- Quelle -
==========

© JUNGE FREIHEIT Verlag GmbH & Co.  www.jungefreiheit.de  52/10-01/11 24./31. Dezember 2010

„Nicht zu arbeiten macht einen verrückt“
Reportage: Einst war Bernd B. ein vermögender Mann und Schloßbesitzer. Dann verlor er alles. Nun lebt er von Hartz IV
Hinrich Rohbohm

Ein schmuckloser Innenhof in Berlin-Neukölln. Eine alte knarrende Treppe führt in den vierten Stock. Von den Wänden bröckelt der Putz, Heizungsrohre, in die sich Löcher gefressen haben. Hier wohnt Bernd B. geschieden, arbeitslos, Hartz-IV-Empfänger. „Ich komme klar, aber ein schönes Leben ist es nicht“, sagt der 64 Jahre alte ehemalige Fernsehtechniker. Er bittet in seine 48 Quadratmeter große Wohnung. Der gebürtige Hannoveraner zeigt auf einen alten Holzstuhl. „Das ist das einzige, was mir geblieben ist“, erzählt er. Das einzige Möbelstück aus Schloß Schmuggerow, in dem er einst lebte. „Ich hänge noch heute an dem Gut“, gibt er offen zu. Er wird nicht mehr dorthin zurückkehren können. Das Schloß wurde versteigert, er mußte gehen. Das war vor sieben Jahren. Heute zieren elegant-antiquierte goldfarbene  Bilderrahmen sein Wohnzimmer. Ein kitschiger roter Kronleuchter hängt auf Gesichtshöhe.  „Ich brauch so etwas um mich herum, da fühle ich mich dann wohl.“ Ein Hauch von Schloßleben in der Hartz-IV-Wohnung.

==========

- Datenzeilen -
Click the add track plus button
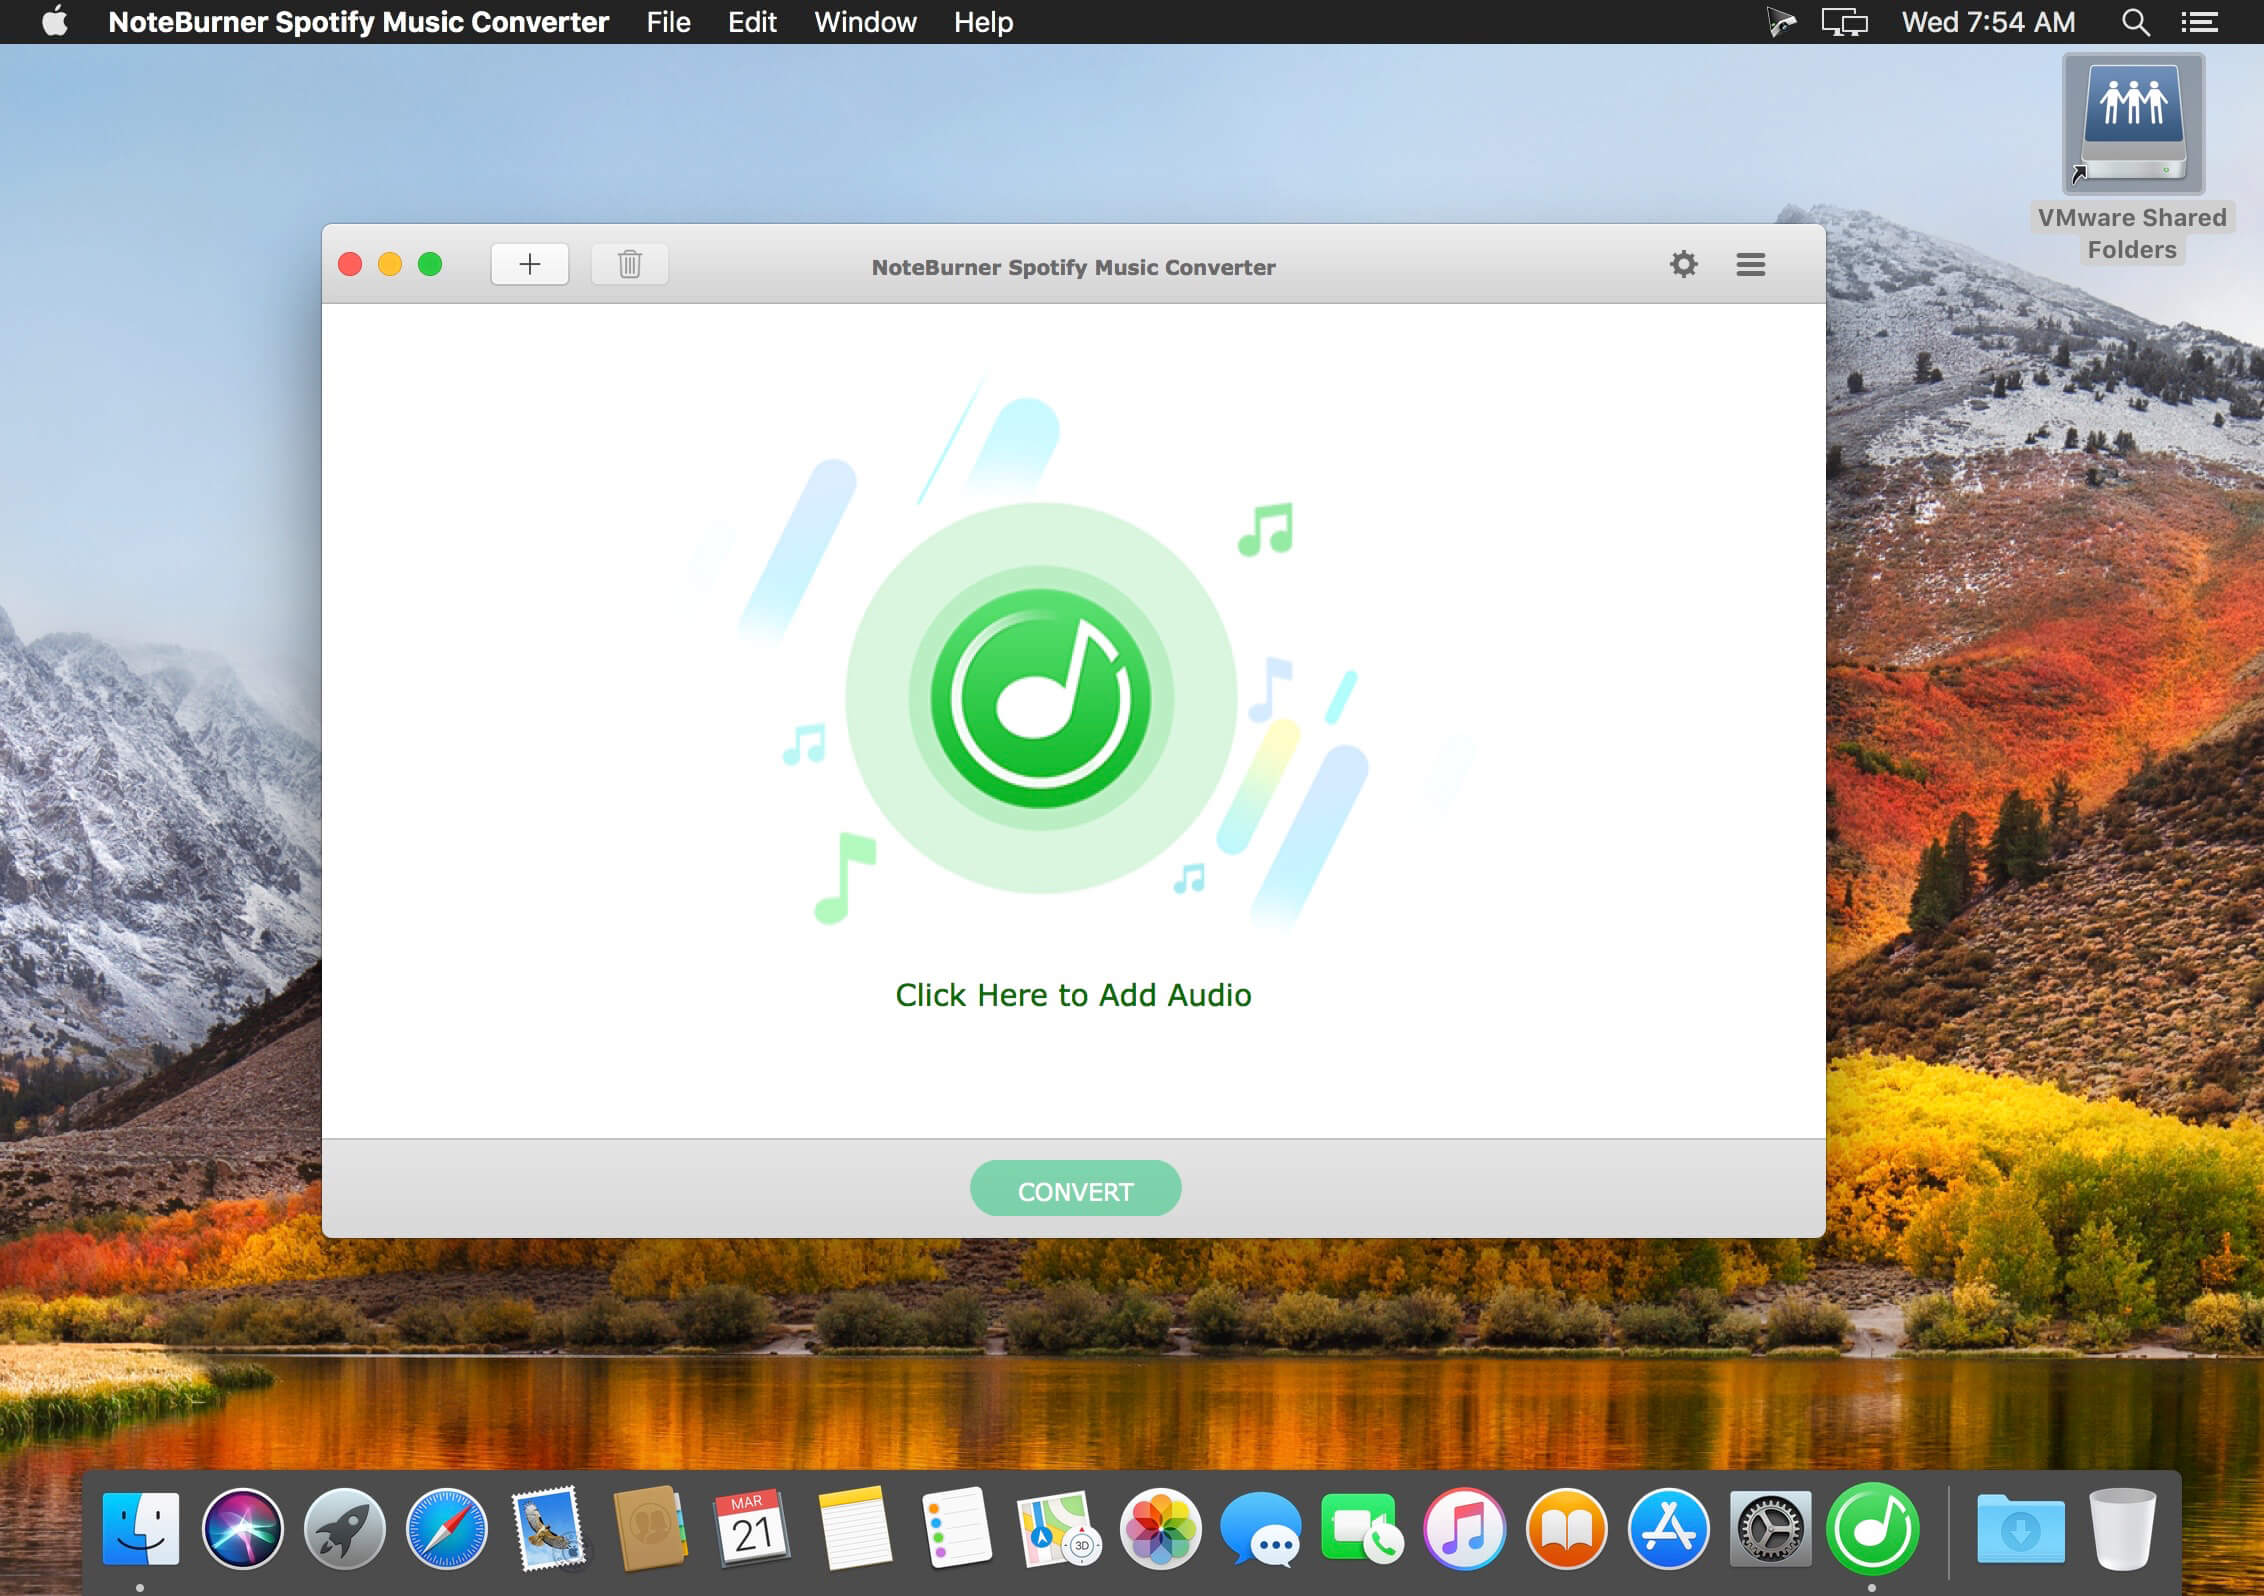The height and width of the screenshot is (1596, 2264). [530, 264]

==========

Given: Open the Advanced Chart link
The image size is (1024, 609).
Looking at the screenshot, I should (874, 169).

==========

- Arbeitsanweisungen -
a - Prüfen Sie, ob die folgenden Aussagen mit der Reportage über Bernd B. übereinstimmen: (i) Zu seiner Wohnung führt eine Treppe in den vierten Stock. (ii) Seine Wohnung ist 64 Quadratmeter groß. (iii) Das Schloß wurde vor sieben Jahren versteigert. Beantworten Sie jede Aussage mit Ja oder Nein und zitieren Sie die entscheidende Stelle wörtlich.
b - Setzen Sie die Reportage über Bernd B. im Anschluss an ihren letzten Satz fort.
Die Daten haben mit der Reportage nichts zu tun.

- Antworten in Reihenfolge -
a -
(i) Ja: „Eine alte knarrende Treppe führt in den vierten Stock.“
(ii) Nein: „Er bittet in seine 48 Quadratmeter große Wohnung.“
(iii) Ja: „Das Schloß wurde versteigert, er mußte gehen. Das war vor sieben Jahren.“

b -
Vom Schloßherrn zum Empfänger staatlicher Transferleistungen. Wie konnte es dazu kommen? Bernd B. atmet schwer aus. So, als wollte er all den Ärger, Frust und all die Enttäuschungen der vergangenen Jahre ausatmen. Dann schweigt er. Eine halbe Minute lang. Für einen Moment scheint es, als setze er zu einer Erklärung an. Dann bricht er wieder ab, um es schließlich noch einmal zu versuchen. Sein Blick ist auf die Wand gerichtet. Doch vor seinem geistigen Auge scheint er etwas ganz anderes zu sehen. „Ich habe eine tolle Zeit gehabt“, beginnt er auf sein Leben zurückzublicken. B. wächst in Ahlfeld auf, einer 20.000 Einwohner umfassenden Kleinstadt bei Hildesheim.

Seine Eltern waren aus Schlesien geflohen, hatten sich in der Bundesrepublik eine neue Existenz aufgebaut. Sein Vater wird kaufmännischer Leiter, baut für die Familie ein Haus in Hannover. B. absolviert die Mittlere Reife, beginnt 1965 eine Starkstromelektriker-Lehre bei AEG. Anschließend verläßt er Deutschland. Er studiert Elektrotechnik in England. Später wird er Projektmanager für Fernsehtechnik, arbeitet in Kenia, Ägypten und Nigeria. 1972 heiratet er eine Chinesin, bekommt mit ihr eine Tochter. Die Ehe scheitert. „Es war eine einzige Katastrophe“, erinnert sich B. Die Tochter erzieht er allein, pflegt zudem seine an Parkinson erkrankte Mutter.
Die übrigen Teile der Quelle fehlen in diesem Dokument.